■ **SET EXERCISE**
Arrange the entries as a numbered list, leaving out blank lines, taking everything from the line containing "Task: Click the magenta" down to the end of the entries.
——————————
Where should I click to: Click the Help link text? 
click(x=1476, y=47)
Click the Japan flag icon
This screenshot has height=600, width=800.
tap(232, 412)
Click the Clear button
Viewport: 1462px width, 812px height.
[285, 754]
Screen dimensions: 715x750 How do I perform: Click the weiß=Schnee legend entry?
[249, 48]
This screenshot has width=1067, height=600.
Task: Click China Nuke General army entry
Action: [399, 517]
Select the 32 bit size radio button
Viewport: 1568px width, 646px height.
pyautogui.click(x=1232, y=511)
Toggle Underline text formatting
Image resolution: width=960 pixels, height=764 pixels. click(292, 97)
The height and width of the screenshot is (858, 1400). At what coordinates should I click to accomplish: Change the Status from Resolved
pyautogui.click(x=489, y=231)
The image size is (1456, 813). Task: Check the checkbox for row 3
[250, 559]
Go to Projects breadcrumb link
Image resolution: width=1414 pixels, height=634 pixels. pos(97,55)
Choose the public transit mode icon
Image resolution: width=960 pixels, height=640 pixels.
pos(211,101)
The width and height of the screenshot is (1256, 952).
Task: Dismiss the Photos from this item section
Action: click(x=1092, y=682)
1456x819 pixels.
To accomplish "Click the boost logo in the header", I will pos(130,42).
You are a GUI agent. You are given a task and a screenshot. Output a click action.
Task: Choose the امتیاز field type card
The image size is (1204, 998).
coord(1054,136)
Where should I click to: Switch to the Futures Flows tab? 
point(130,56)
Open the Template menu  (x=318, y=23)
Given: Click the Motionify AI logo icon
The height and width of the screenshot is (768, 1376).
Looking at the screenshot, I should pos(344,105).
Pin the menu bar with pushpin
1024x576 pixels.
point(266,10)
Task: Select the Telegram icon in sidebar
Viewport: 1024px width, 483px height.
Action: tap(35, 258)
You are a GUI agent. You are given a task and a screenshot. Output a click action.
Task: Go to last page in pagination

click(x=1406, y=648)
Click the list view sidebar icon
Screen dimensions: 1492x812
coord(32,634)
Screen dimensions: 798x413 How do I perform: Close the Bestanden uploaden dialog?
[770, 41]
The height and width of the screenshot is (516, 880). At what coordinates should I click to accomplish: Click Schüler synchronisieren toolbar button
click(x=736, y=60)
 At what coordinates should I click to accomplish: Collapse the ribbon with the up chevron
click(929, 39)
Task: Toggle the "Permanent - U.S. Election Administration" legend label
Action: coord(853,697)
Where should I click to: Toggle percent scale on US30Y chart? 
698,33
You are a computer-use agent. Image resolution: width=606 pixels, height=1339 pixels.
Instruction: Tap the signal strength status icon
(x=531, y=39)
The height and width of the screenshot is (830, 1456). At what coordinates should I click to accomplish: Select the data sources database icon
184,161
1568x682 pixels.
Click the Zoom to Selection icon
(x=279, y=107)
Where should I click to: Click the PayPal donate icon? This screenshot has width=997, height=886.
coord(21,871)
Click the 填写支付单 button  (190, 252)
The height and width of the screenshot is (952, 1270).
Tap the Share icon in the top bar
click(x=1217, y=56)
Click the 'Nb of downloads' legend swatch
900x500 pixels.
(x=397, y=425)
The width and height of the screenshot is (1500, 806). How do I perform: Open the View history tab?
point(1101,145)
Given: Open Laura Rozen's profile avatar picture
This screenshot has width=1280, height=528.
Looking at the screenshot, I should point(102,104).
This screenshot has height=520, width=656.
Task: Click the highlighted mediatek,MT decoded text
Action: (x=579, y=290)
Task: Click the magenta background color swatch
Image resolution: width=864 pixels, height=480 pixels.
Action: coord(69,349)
——————————
■ **REPLY TO THE TASK**
1. Task: Click the magenta background color swatch
2. Image resolution: width=864 pixels, height=480 pixels.
3. Action: coord(69,349)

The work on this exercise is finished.